(Work instructions): Swap "Instruction" for "Directive" throughout the records below and reproduce them with nothing else altered.

(Material for this exercise):
━━━

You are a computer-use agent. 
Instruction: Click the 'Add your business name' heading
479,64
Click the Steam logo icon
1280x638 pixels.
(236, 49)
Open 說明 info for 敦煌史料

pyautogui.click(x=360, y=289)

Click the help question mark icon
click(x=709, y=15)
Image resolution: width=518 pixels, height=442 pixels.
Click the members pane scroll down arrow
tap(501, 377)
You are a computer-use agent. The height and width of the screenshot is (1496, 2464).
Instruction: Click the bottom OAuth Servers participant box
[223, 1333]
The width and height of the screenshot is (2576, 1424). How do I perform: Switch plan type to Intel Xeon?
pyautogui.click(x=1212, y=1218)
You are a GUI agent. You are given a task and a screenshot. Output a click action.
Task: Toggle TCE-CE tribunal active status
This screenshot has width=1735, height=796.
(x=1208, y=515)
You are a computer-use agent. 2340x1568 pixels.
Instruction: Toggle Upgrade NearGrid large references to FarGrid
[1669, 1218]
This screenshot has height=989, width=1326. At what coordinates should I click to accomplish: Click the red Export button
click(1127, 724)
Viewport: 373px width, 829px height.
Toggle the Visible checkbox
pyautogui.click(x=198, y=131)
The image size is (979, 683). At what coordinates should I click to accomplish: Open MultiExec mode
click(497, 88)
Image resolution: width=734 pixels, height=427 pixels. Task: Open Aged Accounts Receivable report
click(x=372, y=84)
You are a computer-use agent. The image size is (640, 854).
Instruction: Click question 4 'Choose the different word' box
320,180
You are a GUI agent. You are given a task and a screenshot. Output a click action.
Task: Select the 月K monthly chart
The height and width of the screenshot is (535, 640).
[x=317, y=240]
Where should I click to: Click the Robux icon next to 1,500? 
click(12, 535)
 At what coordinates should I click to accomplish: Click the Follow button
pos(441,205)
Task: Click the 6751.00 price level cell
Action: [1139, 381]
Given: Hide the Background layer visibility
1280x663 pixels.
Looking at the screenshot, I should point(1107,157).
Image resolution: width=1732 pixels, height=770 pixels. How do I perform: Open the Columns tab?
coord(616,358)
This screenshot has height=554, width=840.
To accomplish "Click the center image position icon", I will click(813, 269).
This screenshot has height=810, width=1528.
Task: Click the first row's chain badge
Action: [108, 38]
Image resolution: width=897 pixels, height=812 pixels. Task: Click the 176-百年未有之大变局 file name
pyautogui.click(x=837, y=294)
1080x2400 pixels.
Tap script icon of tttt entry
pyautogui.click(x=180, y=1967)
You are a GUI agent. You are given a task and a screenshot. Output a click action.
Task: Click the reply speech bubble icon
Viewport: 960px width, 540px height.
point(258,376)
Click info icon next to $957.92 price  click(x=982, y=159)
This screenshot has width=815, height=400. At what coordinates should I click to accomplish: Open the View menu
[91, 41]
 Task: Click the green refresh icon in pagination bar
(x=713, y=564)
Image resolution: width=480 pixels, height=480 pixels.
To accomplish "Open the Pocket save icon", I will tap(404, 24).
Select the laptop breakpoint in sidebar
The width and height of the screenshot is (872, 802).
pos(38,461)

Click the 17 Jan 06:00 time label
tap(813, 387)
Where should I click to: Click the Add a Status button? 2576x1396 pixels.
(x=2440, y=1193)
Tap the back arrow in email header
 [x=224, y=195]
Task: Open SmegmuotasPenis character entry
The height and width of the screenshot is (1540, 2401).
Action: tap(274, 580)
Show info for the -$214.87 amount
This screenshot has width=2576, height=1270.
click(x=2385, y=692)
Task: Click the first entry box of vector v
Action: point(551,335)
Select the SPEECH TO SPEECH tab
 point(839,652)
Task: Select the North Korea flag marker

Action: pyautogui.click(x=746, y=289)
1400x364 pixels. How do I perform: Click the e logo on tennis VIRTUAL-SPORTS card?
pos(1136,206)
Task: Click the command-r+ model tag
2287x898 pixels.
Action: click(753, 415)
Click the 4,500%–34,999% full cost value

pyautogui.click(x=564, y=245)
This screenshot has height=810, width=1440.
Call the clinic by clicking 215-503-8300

━━━

(Exercise output):
You are a computer-use agent. 
Directive: Click the 'Add your business name' heading
479,64
Click the Steam logo icon
1280x638 pixels.
(236, 49)
Open 說明 info for 敦煌史料

pyautogui.click(x=360, y=289)

Click the help question mark icon
click(x=709, y=15)
Image resolution: width=518 pixels, height=442 pixels.
Click the members pane scroll down arrow
tap(501, 377)
You are a computer-use agent. The height and width of the screenshot is (1496, 2464).
Directive: Click the bottom OAuth Servers participant box
[223, 1333]
The width and height of the screenshot is (2576, 1424). How do I perform: Switch plan type to Intel Xeon?
pyautogui.click(x=1212, y=1218)
You are a GUI agent. You are given a task and a screenshot. Output a click action.
Task: Toggle TCE-CE tribunal active status
This screenshot has width=1735, height=796.
(x=1208, y=515)
You are a computer-use agent. 2340x1568 pixels.
Directive: Toggle Upgrade NearGrid large references to FarGrid
[1669, 1218]
This screenshot has height=989, width=1326. At what coordinates should I click to accomplish: Click the red Export button
click(1127, 724)
Viewport: 373px width, 829px height.
Toggle the Visible checkbox
pyautogui.click(x=198, y=131)
The image size is (979, 683). At what coordinates should I click to accomplish: Open MultiExec mode
click(497, 88)
Image resolution: width=734 pixels, height=427 pixels. Task: Open Aged Accounts Receivable report
click(x=372, y=84)
You are a computer-use agent. The image size is (640, 854).
Directive: Click question 4 'Choose the different word' box
320,180
You are a GUI agent. You are given a task and a screenshot. Output a click action.
Task: Select the 月K monthly chart
The height and width of the screenshot is (535, 640).
[x=317, y=240]
Where should I click to: Click the Robux icon next to 1,500? 
click(12, 535)
 At what coordinates should I click to accomplish: Click the Follow button
pos(441,205)
Task: Click the 6751.00 price level cell
Action: [1139, 381]
Given: Hide the Background layer visibility
1280x663 pixels.
Looking at the screenshot, I should point(1107,157).
Image resolution: width=1732 pixels, height=770 pixels. How do I perform: Open the Columns tab?
coord(616,358)
This screenshot has height=554, width=840.
To accomplish "Click the center image position icon", I will click(813, 269).
This screenshot has height=810, width=1528.
Task: Click the first row's chain badge
Action: [108, 38]
Image resolution: width=897 pixels, height=812 pixels. Task: Click the 176-百年未有之大变局 file name
pyautogui.click(x=837, y=294)
1080x2400 pixels.
Tap script icon of tttt entry
pyautogui.click(x=180, y=1967)
You are a GUI agent. You are given a task and a screenshot. Output a click action.
Task: Click the reply speech bubble icon
Viewport: 960px width, 540px height.
point(258,376)
Click info icon next to $957.92 price  click(x=982, y=159)
This screenshot has width=815, height=400. At what coordinates should I click to accomplish: Open the View menu
[91, 41]
 Task: Click the green refresh icon in pagination bar
(x=713, y=564)
Image resolution: width=480 pixels, height=480 pixels.
To accomplish "Open the Pocket save icon", I will tap(404, 24).
Select the laptop breakpoint in sidebar
The width and height of the screenshot is (872, 802).
pos(38,461)

Click the 17 Jan 06:00 time label
tap(813, 387)
Where should I click to: Click the Add a Status button? 2576x1396 pixels.
(x=2440, y=1193)
Tap the back arrow in email header
 [x=224, y=195]
Task: Open SmegmuotasPenis character entry
The height and width of the screenshot is (1540, 2401).
Action: tap(274, 580)
Show info for the -$214.87 amount
This screenshot has width=2576, height=1270.
click(x=2385, y=692)
Task: Click the first entry box of vector v
Action: point(551,335)
Select the SPEECH TO SPEECH tab
 point(839,652)
Task: Select the North Korea flag marker

Action: pyautogui.click(x=746, y=289)
1400x364 pixels. How do I perform: Click the e logo on tennis VIRTUAL-SPORTS card?
pos(1136,206)
Task: Click the command-r+ model tag
2287x898 pixels.
Action: click(753, 415)
Click the 4,500%–34,999% full cost value

pyautogui.click(x=564, y=245)
This screenshot has height=810, width=1440.
Call the clinic by clicking 215-503-8300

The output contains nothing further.